Out of curiosity, are they just hitting the lemmy-ui frontend and not hitting the others?
Comment on Server Maintenance - Feb 14 at 22:00 UTC
wjs018@ani.social 1 week agoDamn AI scraper bots (probably)! Thanks for the backend work!
Out of curiosity, are they just hitting the lemmy-ui frontend and not hitting the others?
hitagi@ani.social 1 week ago
They only seem to be scraping the lemmy-ui frontend and not the others. I’m actually not 100% sure if it’s scraping but this is what it looks like:
Image
All from the same IP range in Singapore. A huge spike in requests matches the time when Lemmy-UI crashed last night.
I captcha’d the ASN (it’s Alibaba btw) for now (I don’t know if that’s okay to do, hopefully I’m not blocking real people) but perhaps there are better solutions like ratelimiting.
Anyway, let me know if you’re still having trouble accessing the site. The filter should only cover that particular ASN for now.
SatouKazuma@ani.social 1 week ago
Whoa. Was there anything else going down in that time frame? I’d be interested to have some profile on the attacker. Do you have any information about where the majority of ani.social’s traffic came from before that?
hitagi@ani.social 1 week ago
Nothing else went down. After blocking the ASN, I found out that they’ve been scraping the site from Hong Kong too but not as aggressively with Singapore. Or rather, the Hong Kong servers are more consistent but not as frequent (I don’t know how best to describe it lol). The only info I have is the ASN which points to the Alibaba Group. It also doesn’t disclose what it is other than “Microsoft Edge Windows” which is not very nice in my opinion.

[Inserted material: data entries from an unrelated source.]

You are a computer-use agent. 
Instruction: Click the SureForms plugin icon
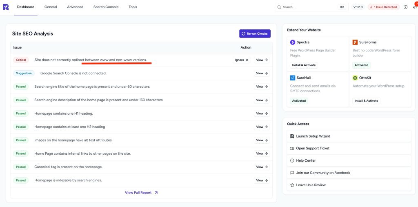pyautogui.click(x=355, y=42)
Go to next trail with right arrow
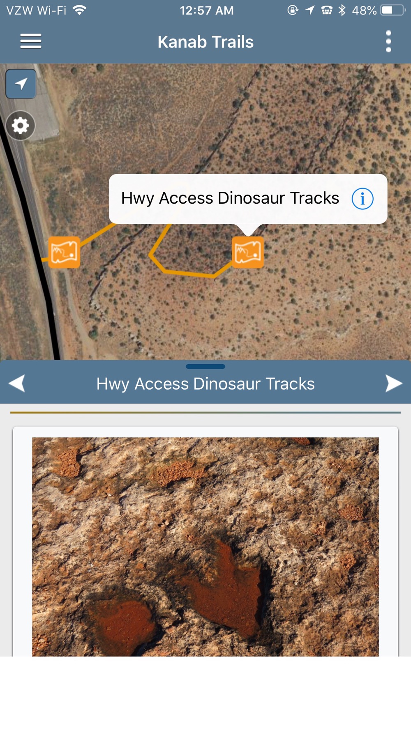The width and height of the screenshot is (411, 730). (394, 383)
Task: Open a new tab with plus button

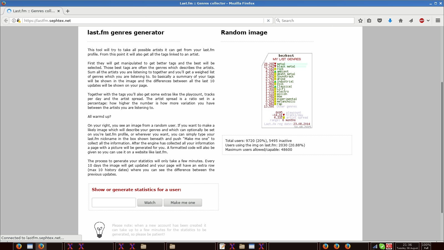Action: pyautogui.click(x=68, y=11)
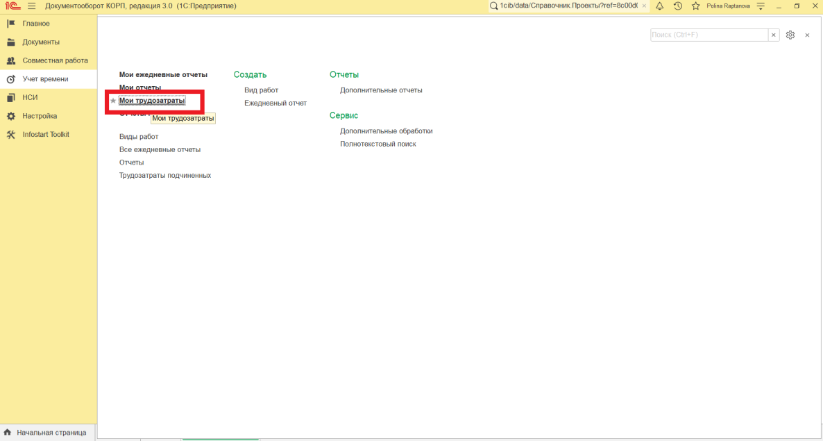Image resolution: width=823 pixels, height=441 pixels.
Task: Open the history clock icon
Action: point(677,6)
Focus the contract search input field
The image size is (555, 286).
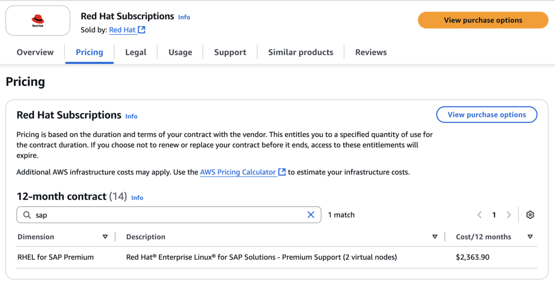point(169,215)
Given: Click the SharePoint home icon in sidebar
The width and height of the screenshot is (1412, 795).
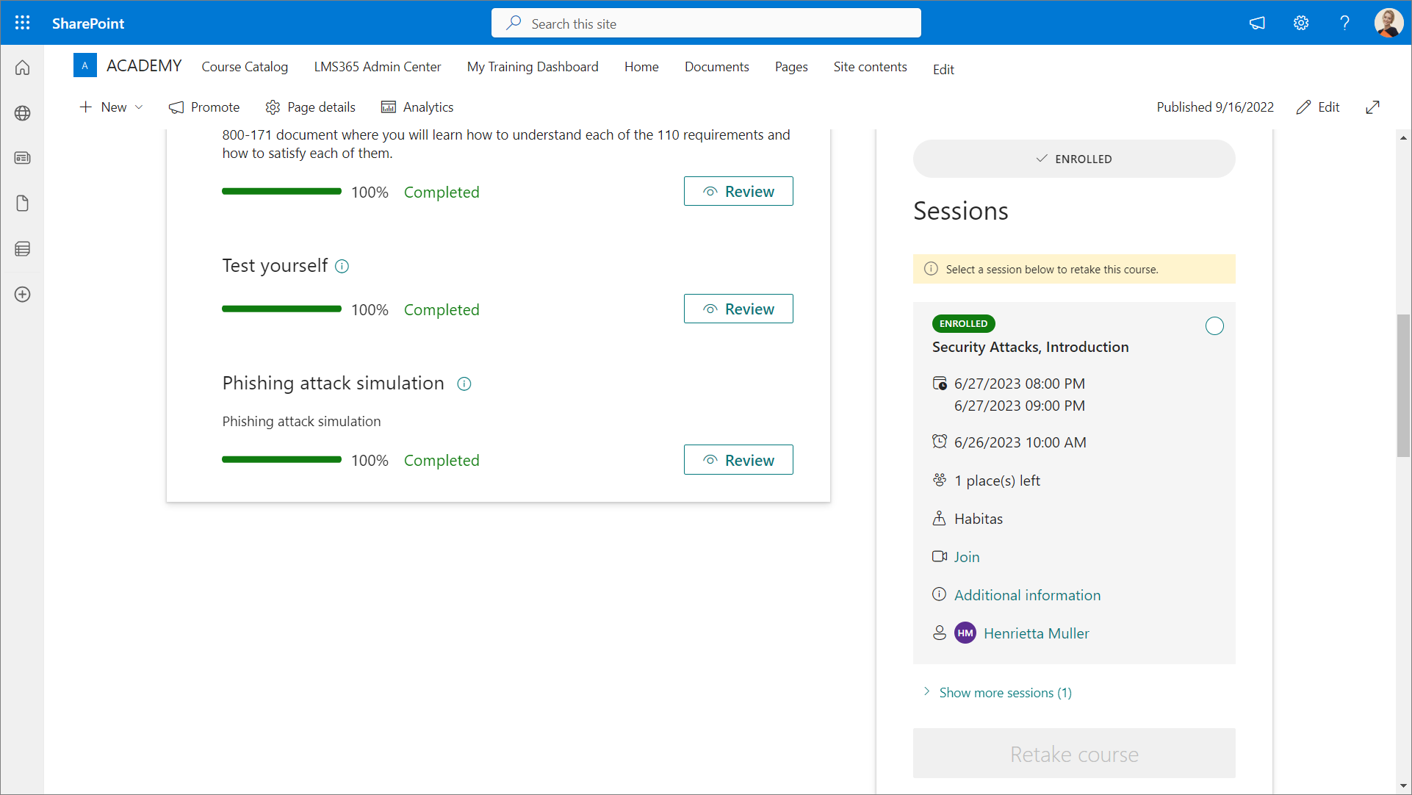Looking at the screenshot, I should click(x=23, y=68).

Cloudflare only gives me logs for the past 24 hours but most of ani.social’s traffic comes from other instances federating in (unsurprisingly, Lemmy.World is #1).
Some graphs if you're interested:
Image The green line is Singapore. This happened a few hours after the crash the other night. Image This is a closer look of the spike. The lines are 5 of their IP addresses. You can see that they’re dormant then suddenly they start hammering the instance with requests. Image These are the top countries for the past 6 hours that use GET after filtering out Alibaba. United States is high because they have a lot of web crawlers/scrapers like Open AI (at least they’re honest) but I might block the AI ones too.
SatouKazuma@ani.social 1 week ago
I’d almost be concerned that it’s a nation state at that point.